ERG professor Dan Kammen authored this guest blog post for the Scientific American on different strategies proposed by the Democratic and Republican Parties to address global warming. Kammen argues that though these two plans are dramatically different, "the home run strategy for American job creation and industrial leadership is to implement both the Clean Power Plan and the Carbon Dividend Plan."
PMB grad student Becky Mackelprang is featured in this UC Newsroom article on simplifying food labels to reduce food waste. Mackelprang, who helped organize a panel discussion last year on food waste, noted: “I think it’s fantastic that the grocery industry is taking this critical step toward reducing food waste. I would also like to see legislation passed to mandate this.”

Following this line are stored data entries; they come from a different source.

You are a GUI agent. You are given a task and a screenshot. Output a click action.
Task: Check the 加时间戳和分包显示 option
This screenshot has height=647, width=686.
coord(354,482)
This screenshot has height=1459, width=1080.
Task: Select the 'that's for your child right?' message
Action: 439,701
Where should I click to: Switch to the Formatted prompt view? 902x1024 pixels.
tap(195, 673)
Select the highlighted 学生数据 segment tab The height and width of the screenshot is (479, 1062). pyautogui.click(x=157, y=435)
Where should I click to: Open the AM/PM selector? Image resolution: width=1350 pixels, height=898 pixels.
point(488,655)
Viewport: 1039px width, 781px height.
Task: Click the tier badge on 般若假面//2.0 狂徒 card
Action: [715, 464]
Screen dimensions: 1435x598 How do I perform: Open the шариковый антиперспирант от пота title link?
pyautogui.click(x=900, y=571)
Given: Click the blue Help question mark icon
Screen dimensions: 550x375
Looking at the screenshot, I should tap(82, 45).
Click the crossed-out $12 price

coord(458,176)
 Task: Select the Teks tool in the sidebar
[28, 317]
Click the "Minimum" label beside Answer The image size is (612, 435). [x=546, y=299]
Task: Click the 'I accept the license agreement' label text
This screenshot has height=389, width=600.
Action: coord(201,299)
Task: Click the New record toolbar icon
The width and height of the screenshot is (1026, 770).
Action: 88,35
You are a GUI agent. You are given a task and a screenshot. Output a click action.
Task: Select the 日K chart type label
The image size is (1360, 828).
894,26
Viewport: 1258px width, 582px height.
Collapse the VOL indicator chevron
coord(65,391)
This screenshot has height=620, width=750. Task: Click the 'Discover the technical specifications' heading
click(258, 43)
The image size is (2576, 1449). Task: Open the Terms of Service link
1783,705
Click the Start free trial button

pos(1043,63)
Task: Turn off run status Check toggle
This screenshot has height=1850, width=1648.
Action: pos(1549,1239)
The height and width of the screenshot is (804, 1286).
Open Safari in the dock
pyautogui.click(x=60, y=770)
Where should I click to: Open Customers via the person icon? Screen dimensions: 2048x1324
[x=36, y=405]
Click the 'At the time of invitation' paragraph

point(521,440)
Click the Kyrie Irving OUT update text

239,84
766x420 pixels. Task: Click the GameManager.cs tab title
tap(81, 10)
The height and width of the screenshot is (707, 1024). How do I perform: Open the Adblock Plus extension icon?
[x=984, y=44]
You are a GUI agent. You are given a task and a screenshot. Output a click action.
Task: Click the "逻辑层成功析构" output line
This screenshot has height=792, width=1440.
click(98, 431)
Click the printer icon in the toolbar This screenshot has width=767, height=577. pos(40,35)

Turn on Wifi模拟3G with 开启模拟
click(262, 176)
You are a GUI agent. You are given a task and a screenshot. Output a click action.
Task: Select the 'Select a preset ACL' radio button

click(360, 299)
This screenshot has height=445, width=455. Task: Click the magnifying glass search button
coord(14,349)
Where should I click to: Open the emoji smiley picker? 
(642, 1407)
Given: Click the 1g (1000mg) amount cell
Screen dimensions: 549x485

Researcher Wendy Baxter was featured in this Forbes article on the effects of California's drought on giant sequoias. Baxter, who is in ESPM professor Todd Dawson's lab, climbs these trees -- some of which are almost 300 feet tall -- to collect samples for this collaborative research project. She shares her research into how climate change affects these trees in the accompanying bioGraphic video.
ESPM professor George Roderick is featured in this CityLab article on San Francisco's populations of fruit flies. Roderick, who is the curator of invasive species at the Essig Museum, noted that "they likely do well here because of our relatively mild climate and abundance of fruit in markets, stores, restaurants, kitchens, but also outside in yards and gardens.”
ESPM undergrad Grace Treffinger commented in this Daily Californian article on the capital improvement projects across campus. Treffinger, who recently became involved with the effort to preserve the Oxford Tract, said that although the Oxford Tract development is expected to house the most students of all the sites the university has proposed for dorms, she felt that other potential sites had not been adequately considered.
ESPM visiting scholar and alum Seth Shonkoff (Ph.D. '12) comments in this NBC Bay Area article on the use of produced water (byproduct of oil extraction) in agriculture fields. “From a food safety perspective, the thing we’re most concerned about,” says Shonkoff, “is whether these chemicals are going to migrate from the water into the plant, and particularly into the edible portion of the plant.”
ESPM professor Neil Tsutsui is highlighted in this Phys.org article on honey bee origins, research that could be useful in breeding bees resistant to disease or pesticides. The study combined two large existing databases to provide the most comprehensive sampling yet of honey bees in Africa, the Middle East and Europe.
ESPM visiting scholar and National Park Service Principal Climate Change Scientist Patrick Gonzalez is highlighted in the Daily Californian for his work on a recently published research on the applications of paleontology in climate biology, which will help direct the NPS's conservation efforts. “We are developing plans for managing the National Parks under climate change,” Gonzalez noted. “To do that we need more information on the sensitivity of plants and wildlife and other resources to climate change.”
ESPM visiting scholar and NPS Principal Climate Change Scientist Patrick Gonzalez is featured in this Guardian article on the future of the National Park system. Gonzalez noted that the NPS is tackling the issue of climate change in part by adapting its management of the parks to cope with how things might look under climate change rather than trying to maintain them as pictures of the past.